Family ministry is an emerging term in modern Churches, but what is it exactly and how do you use it effectively to minister to parents, youth, and children. Before we dive into the how’s and why’s, I will lay out the three most commonly used models.
- Integrated Family Ministry Model – This model removes all age based segregation of children, teens, and adults and places them in an environment in which they are encouraged to worship, study, and grow together. Parents are called to disciple their families and children participate in all forms of
- Family Based Ministry Model – This model minister’s to each age group separately in a way that is relevant to the participants. Each age group’s minister is supplemented with adult volunteers and works independently of the rest, though many churches working with this model do offer occasional intergenerational events for families to engage with one another.

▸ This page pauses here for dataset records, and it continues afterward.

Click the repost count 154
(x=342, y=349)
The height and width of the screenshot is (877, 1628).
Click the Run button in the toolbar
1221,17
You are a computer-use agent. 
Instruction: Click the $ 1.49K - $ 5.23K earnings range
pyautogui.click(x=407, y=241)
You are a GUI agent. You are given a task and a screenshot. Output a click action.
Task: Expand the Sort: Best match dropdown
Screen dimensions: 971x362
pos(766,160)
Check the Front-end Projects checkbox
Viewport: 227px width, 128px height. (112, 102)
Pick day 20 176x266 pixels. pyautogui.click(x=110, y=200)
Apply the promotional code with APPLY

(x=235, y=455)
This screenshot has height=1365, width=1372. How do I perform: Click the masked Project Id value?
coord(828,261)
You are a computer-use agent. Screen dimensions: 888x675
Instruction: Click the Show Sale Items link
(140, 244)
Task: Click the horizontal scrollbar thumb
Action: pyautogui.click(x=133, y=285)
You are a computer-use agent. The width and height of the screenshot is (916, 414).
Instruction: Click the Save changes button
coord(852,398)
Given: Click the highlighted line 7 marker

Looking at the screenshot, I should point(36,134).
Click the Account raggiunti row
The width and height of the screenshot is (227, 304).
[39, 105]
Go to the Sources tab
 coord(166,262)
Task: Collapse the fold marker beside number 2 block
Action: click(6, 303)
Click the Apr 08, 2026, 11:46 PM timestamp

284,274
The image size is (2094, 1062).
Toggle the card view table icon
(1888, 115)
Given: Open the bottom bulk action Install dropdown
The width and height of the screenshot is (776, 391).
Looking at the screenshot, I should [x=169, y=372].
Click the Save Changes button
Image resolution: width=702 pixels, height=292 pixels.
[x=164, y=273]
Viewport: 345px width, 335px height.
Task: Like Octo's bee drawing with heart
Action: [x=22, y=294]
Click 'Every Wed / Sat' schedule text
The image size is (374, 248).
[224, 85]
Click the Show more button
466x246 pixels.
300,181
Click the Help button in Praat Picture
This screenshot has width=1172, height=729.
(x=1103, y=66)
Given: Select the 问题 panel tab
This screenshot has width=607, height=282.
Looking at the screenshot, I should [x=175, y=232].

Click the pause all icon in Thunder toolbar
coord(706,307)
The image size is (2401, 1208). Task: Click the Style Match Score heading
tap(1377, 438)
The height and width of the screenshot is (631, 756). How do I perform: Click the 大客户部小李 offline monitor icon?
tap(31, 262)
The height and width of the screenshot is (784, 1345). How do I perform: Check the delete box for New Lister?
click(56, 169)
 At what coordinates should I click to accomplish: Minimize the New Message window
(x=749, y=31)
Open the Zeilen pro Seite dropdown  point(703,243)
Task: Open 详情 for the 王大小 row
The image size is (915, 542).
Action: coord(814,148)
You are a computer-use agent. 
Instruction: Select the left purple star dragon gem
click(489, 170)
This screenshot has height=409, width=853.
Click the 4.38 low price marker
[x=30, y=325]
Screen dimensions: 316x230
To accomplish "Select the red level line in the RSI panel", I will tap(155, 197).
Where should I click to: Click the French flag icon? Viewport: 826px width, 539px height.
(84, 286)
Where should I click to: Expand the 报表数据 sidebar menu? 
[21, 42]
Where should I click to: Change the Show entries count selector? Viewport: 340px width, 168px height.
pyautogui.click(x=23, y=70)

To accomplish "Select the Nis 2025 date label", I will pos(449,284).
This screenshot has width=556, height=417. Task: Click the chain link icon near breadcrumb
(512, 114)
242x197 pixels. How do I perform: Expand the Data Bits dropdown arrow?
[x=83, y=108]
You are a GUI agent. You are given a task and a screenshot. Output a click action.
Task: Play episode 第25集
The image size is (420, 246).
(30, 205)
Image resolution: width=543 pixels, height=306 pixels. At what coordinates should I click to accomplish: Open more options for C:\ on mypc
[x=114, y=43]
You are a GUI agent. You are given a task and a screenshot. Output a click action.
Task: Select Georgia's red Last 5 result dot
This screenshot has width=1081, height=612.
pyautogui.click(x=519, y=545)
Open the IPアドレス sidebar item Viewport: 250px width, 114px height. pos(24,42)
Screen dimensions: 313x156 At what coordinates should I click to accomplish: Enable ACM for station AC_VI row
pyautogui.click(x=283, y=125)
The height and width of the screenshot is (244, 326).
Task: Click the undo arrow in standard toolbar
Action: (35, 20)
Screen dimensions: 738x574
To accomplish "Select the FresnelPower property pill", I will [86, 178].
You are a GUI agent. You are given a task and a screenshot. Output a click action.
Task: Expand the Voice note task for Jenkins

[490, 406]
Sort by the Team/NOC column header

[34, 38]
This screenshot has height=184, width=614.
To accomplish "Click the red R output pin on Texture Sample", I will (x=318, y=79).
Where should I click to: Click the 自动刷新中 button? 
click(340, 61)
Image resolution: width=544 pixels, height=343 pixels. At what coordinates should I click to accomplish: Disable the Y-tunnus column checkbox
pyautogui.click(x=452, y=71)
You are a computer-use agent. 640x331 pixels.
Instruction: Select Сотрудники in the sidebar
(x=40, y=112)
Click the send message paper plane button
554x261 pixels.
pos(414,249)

This is the most dominant Family Ministry Model.
- Family Equipping Ministry Model – This model is similar to the previous in that it keeps each age range divided, however the key component to this model lies in encouraging parents to take on leadership roles within their children’s ministry program. The primary minister is there to guide, encourage, train, and equip these parents as they take on the role of primary spiritual leader.
I prefer the Family Equipping Model for the following reasons. It works to put parents into the role of the primary spiritual leaders of their children, and thus of their family as a whole. It also enables the church to build strong Christian households, which in turn helps to increase the retention rate of graduating teens.
As a Children’s Minister you have roughly 100 hours each year to disciple your children. Parents have over 3000. Which is more effective?